颜查散怅然望着那执著远去的背影,无力地坐倒在椅子上,喃喃自语,难以面对这突如其来的冷酷现实。
金辉眼见颜查散那副失魂落魄的样子,气得直跺脚:“呸,呸,呸,这种势利小人,你犯得上为他瞎费心思吗,不识时务者必遭殃,等回头我们剿灭了襄阳这个老反贼,看他再怎么回过头来求你。”
颜查散缓缓抬起头,苦笑一下说:“金兄,以眼前这个情势,我们还有可能剿灭襄阳王吗?连皇上都一个劲儿地护着他!”
“这……这怎么不能?”金辉瞪起了眼睛,气呼呼地说:“现在谁不知道那个老家伙一心想弄个皇帝做做,皇上也应该知道啊,这皇帝的宝座哪能随随便便地就送给旁人呢?可话又说回来了,皇上为什么要传旨不准我们再追查襄阳王的事情呢?”
“皇上周围那么多人,你说一句,我说一句,混淆不清,也许皇上是被某些人给迷惑住了。”
“对,对,有道理,”金辉一拍大腿,又猛地站了起来:“有道是人多嘴杂,皇上听谁的啊,当然也就有可能未察实情,可他这么一弄,让我们怎么做下去啊,包大人也是,让我金辉揽了这个苦差事,他却这么长时间沓无音讯,连拉都不拉咱一把!”
“二位大人,那几名犯人该怎么处置?”一边的雨墨小心翼翼地问道。
金辉愣了一下,他不知道该怎么办,只拿眼光不停地瞅颜查散。颜查散有气无力地摆摆手说:“事情已经到了这个地步,只好先把他们放回去了,不过要多派人手,密切监视襄阳王府,不能放过一点可疑的线索。”
雨墨点点头,忙着下去传令,释放孙文仪等人。
是夜,襄阳王府显得和往常一样平静,院内灯火点点闪闪,不时地有人来回走动。如果借着灯光,还能看见府中亭台楼榭,假山花坛,建筑模式非常典雅别致,而且占地广阔,堪与奎宫内院相媲美。
越过层层叠叠的院落,府内中间有一幢房子灯火通明,门口站着许多人,又像是警卫,又像是侍从。
屋内,一个年岁稍长、长相非常福态的男人懒懒地斜靠在软椅上,旁边两个人垂手侍立,正是韦不群和厉无为。
“厉先生,多亏你想出这个妙计,不但把孙文仪给弄了出来,而且还把金辉那个老不死的气得够呛,真让本王解气。”原来软椅上坐着的正是襄阳王。当年金辉曾经在仁宗面前参过他一本,虽然他要弄诡计把金辉罢官,但心里却仍旧对金辉怀恨不已。
“王爷过奖了,这全是王爷洪福齐天,学生不敢居功。

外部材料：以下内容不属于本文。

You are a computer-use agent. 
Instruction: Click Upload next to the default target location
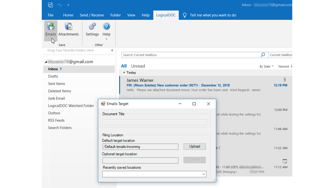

”厉无为谦虚得很,一点没有在襄阳太守府那股桀骜不驯的劲儿。
襄阳王听完之后哈哈大笑,而后连声叫好,洋洋自得地说:“本王如今已经招募了各地的文武贤才无数,他们愿意随本王为创宏图大业而奋斗,而且本王府内又文有厉先生,武有韦侠客,可谓是天时、地利、人和三者齐备,君临天下只是早晚的事情,到时本王定会重重奖赏你们两个人。”
韦不群和厉无为连忙叩头谢过,厉无为又说:“王爷,有朝一日您作了皇上,一定要给天下读书人一个公平竞争的机会,选拔贤才以驱遣,这样才能使您治理的国家更加强盛。”
“唉,厉先生,你也别争这争那的,不是我韦不群看不起读书人,实在是书读得越多越没用,我们这些打打杀杀的活计你们想做都做不来的!”韦不群在一边不以为然地说道。
“韦剑客,动粗的我是比不上你,但你可曾听过‘通经治国’这个词吗?”
“没有,没有,我就知道不动武别人就不服你,你跟他说多少也没用!”
“好了,好了,你们二位别争了,自家人,别伤了和气!”襄阳王急忙从中打圆场,“对了,韦侠客,盟单和本王的莽袍玉带你放好没有?”
“王爷我已把这些东西都放入冲宵楼中,而且派专人看管,包准万无一失!”
“好,那就好!”襄阳王连连拍手叫好。
“王爷,那次我在葛云庄碰上包黑子的手下,手痒得很,真想和他们大战一场,只可惜时间不待人。”
“没事,以后一定会有机会让你大展身手的,葛云庄和赤石崖一毁,本王也少了一笔财源。”
“赵无忌死得也挺冤的。”厉无为插嘴道。
“唉,我那侄儿的性格和他爹一个模样,直肠子,当年他爹因此被赶出皇宫,如今他又因此而丢了性命。”说到这儿,襄阳王装出一副悲切的样子。
“王爷,”韦不群拱手说道,“如今皇帝佬儿昏庸无道,王爷您又是雄才大略,取而代之已是迟早之事,不过这种事情宜早不宜晚,如果王爷此时兵力还嫌不足,不如联合北边的大辽,一起推翻现在的皇上,到时分治天下。”
“胡说,这种话你也说得出口吗,亏得你还是大宋的子民,如果那样做,那我们不都成了卖国贼了吗?”襄阳王还未回答,一边的厉无韦为已经须眉皆张,勃然作色,怒气冲冲地叫了起来。
襄阳王想了想,也觉得有点太过分。虽然他一心想当皇上,但他毕竟还姓赵,而宋朝天下也是赵家人打下来的,他还不敢把早已对宋朝疆土垂涎欲滴的辽国人引进来,当下对韦不群说:“这件事以后不要再提了,本王有你和诸多天下英雄相肋,何愁大事不成!”
韦不群觉得自己说走了嘴,慌忙借坡下驴,又对襄阳王恭维一番。而后三个人又商议了一些,厉无为和韦不群要告辞回去歇息,襄阳王忽然想起一件事情,笑着对两个人说:“你们两人自从来到本王这里,出力不少,却都孤单可怜,今晚本王作主,为你们二人选两名美女,先度一夜春宵美梦,然后再择吉日成婚,你们意下如何?”
“多谢王爷好意,学生现在只想清清静静地多读点书;还不想考虑婚事。”厉无为眼皮微垂,一副肃穆的样子。
“王爷,既然厉先生不肯要,那把那两名美女都赏赐给我就得了!”韦不群两眼放光,淫笑着说道。